(요소 및 텍스트 위치 데이터)
---------------

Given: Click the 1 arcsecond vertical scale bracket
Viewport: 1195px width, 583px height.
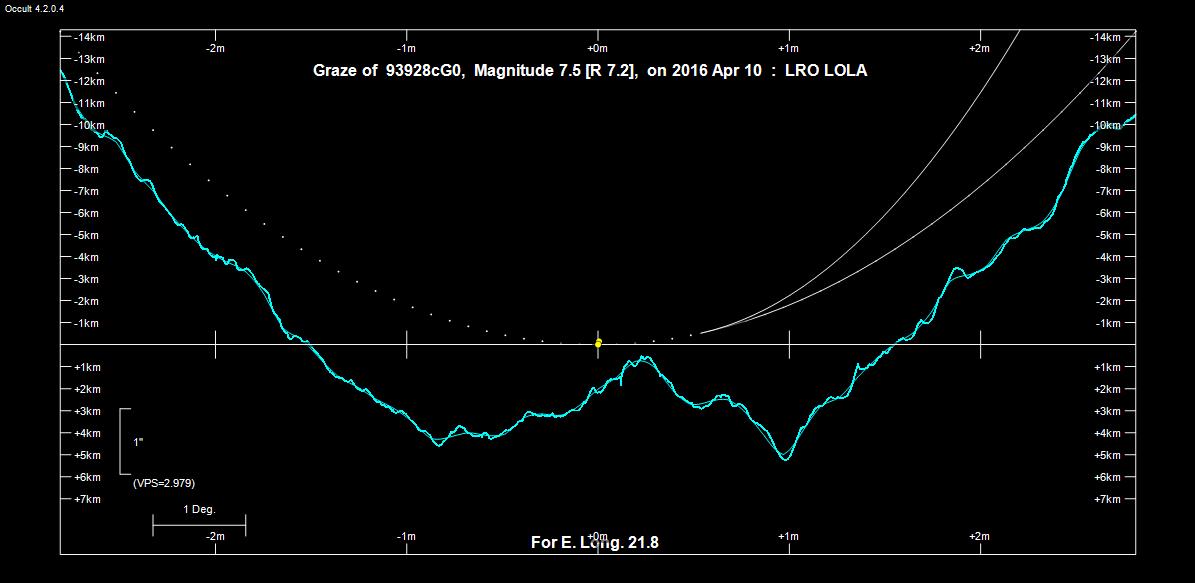Looking at the screenshot, I should coord(123,441).
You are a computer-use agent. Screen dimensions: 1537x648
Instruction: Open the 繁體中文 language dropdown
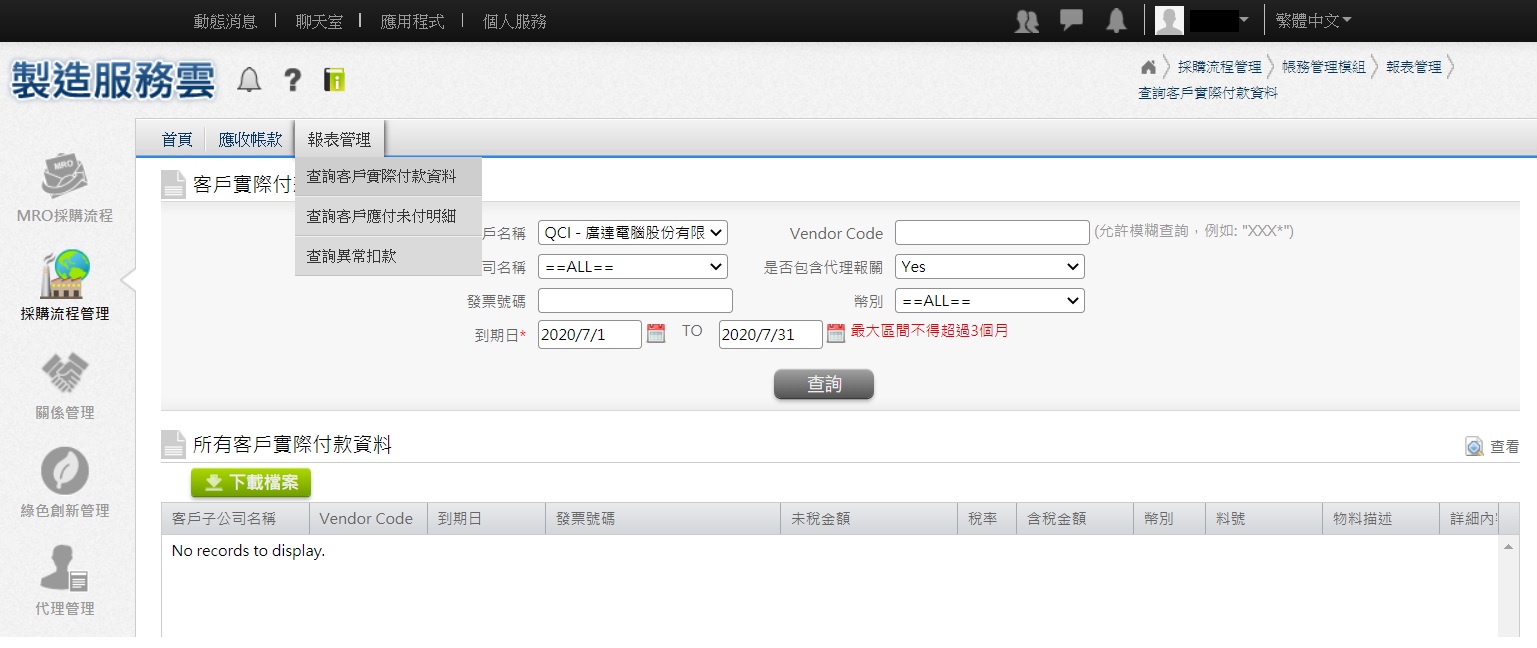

---------------

과제 목표 = 위 목록의 줄을 전부, 그림은 빼고 한 글자도 바꾸지 말고 그대로 인용하세요.

과제 풀이 =
Given: Click the 1 arcsecond vertical scale bracket
Viewport: 1195px width, 583px height.
Looking at the screenshot, I should coord(123,441).
You are a computer-use agent. Screen dimensions: 1537x648
Instruction: Open the 繁體中文 language dropdown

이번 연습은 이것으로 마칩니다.